I was taking a walk around Broyhill Park, a pleasant walking path around a lake. I set off at a fast clip, sweeping my gaze over the grounds, drinking in the lovely trees, shrubs and flowers. I looked toward the lake, expecting to see the resident ducks.
Instead, across the lake, wading along the edge in its awkward grace was a Great Egret. My breath caught. It was a gift. I love herons of all types and most usually see the Great Blue Heron in our neck of the woods.
I kept my eyes on him, marveling that he didn’t seem to mind the walkers lapping his lake. It seems to me that herons are private birds and easily startled. To my disappointment, most fly off as soon as I come upon them. I had hopes that this one would stay put until I made it to the other side and could get a closer look at him.
I rounded the lake, studying him closely, while he stepped carefully, intently searching the waters. I watched the length of his neck fold down to a tight S and then stretch up into broader curves.
He took off, pumping his wings, the lake mirroring his flight, so close that his right wing dipped in the water. He must have liked the feel of the water on his wing, because he did it again and again.
I smiled, feeling a girlish desire to kick off my shoes and dip my feet in the water. To play with the egret.
I watched him land on the bank, stretching his stilted legs ahead of him until they found firm purchase. Then he stilts his way down to the water’s edge again.
There is something monastic about the egret, I think. A deliberate peace. And then I laugh at myself. A deliberate peace?
Nah, it is people who must be deliberate about seeking peace. Then I imagine my bird saying to himself, “Focus on the beauty here and now! I should enjoy this time by the lake while seeking my supper. Now is not the time to worry about paying the rent or how I will educate the baby herons in the nest back home.”

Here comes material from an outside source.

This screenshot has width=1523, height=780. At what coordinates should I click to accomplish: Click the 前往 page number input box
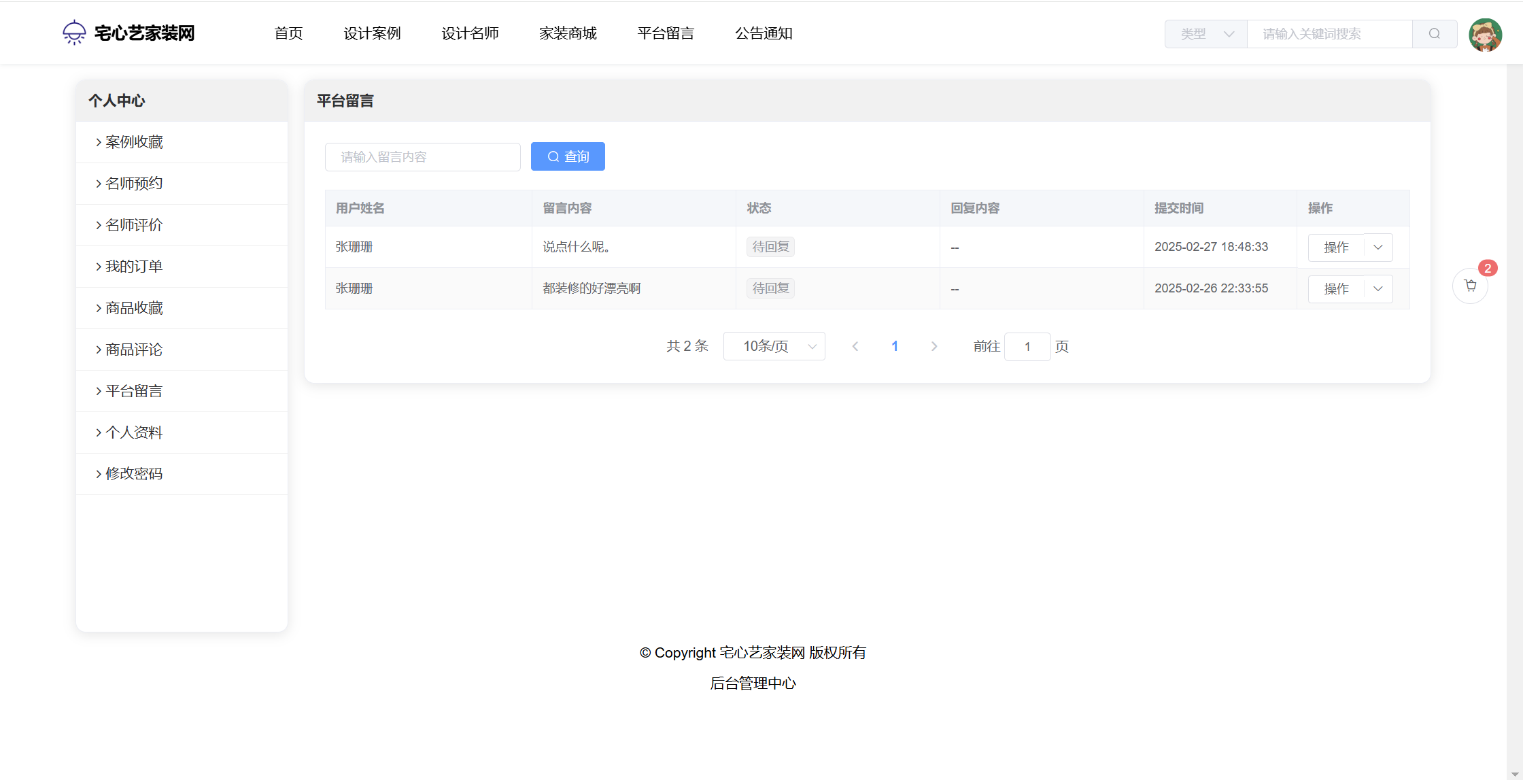[1027, 347]
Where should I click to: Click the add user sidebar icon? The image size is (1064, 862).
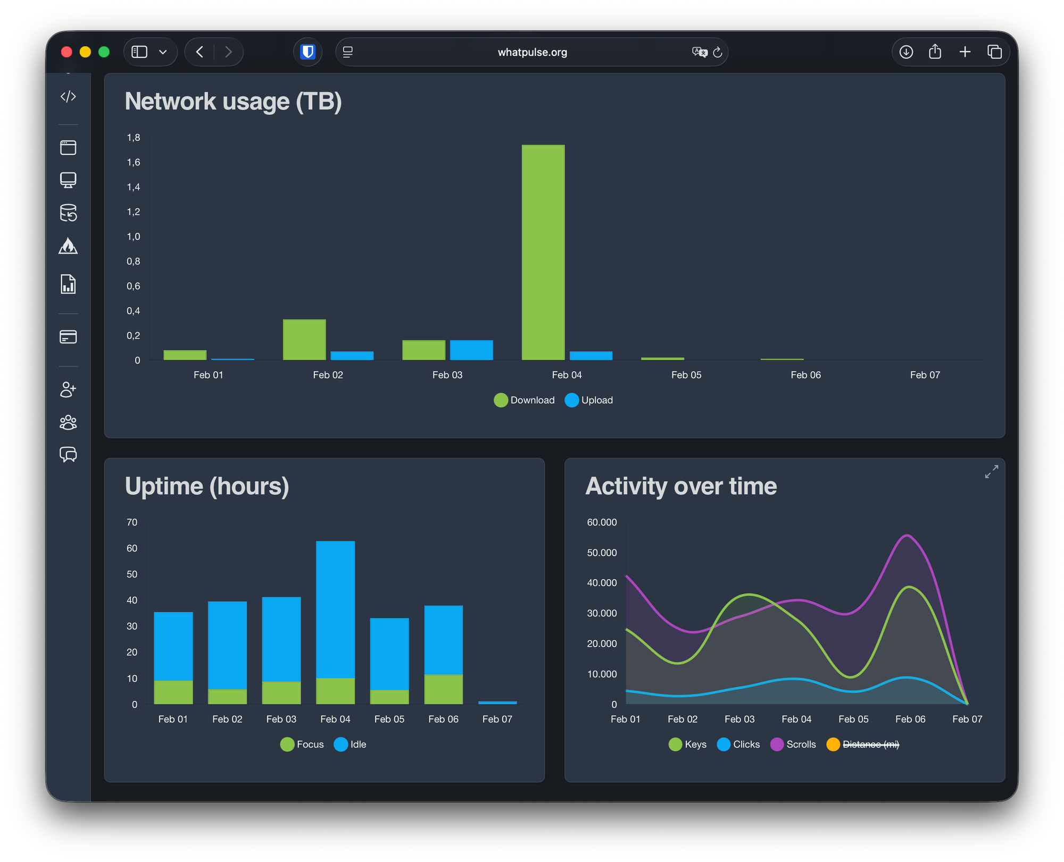coord(68,390)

No, my heron has no problems just being who God created him to be. He delivers the full power of his concentration to the task at hand (his supper), enjoying his work, unfettered with worries of tomorrow’s supper.
Not like I. I, who have been struggling greatly with the disparity between the “haves” and “have-nots.” Struggling with a desire to take adoptive children into my home. Struggling with finances that don’t allow us to aid those whom we want to aid. It grieves my heart to say, “No, I can’t help you because I have bills to pay. No, I can’t take a needy child in, because I can’t afford it.”
When I know that, relatively speaking, I am one of the “haves,” saying no to a “have-not.”
My restless, struggling spirit needs to just be still, to wade in the water.
I head back to the car. It is 6 pm, and I must go home to wade monastically in my kitchen, focusing the full power of my concentration on supper preparations for those who need me. And maybe find a way to dip my feathers playfully while I’m at it.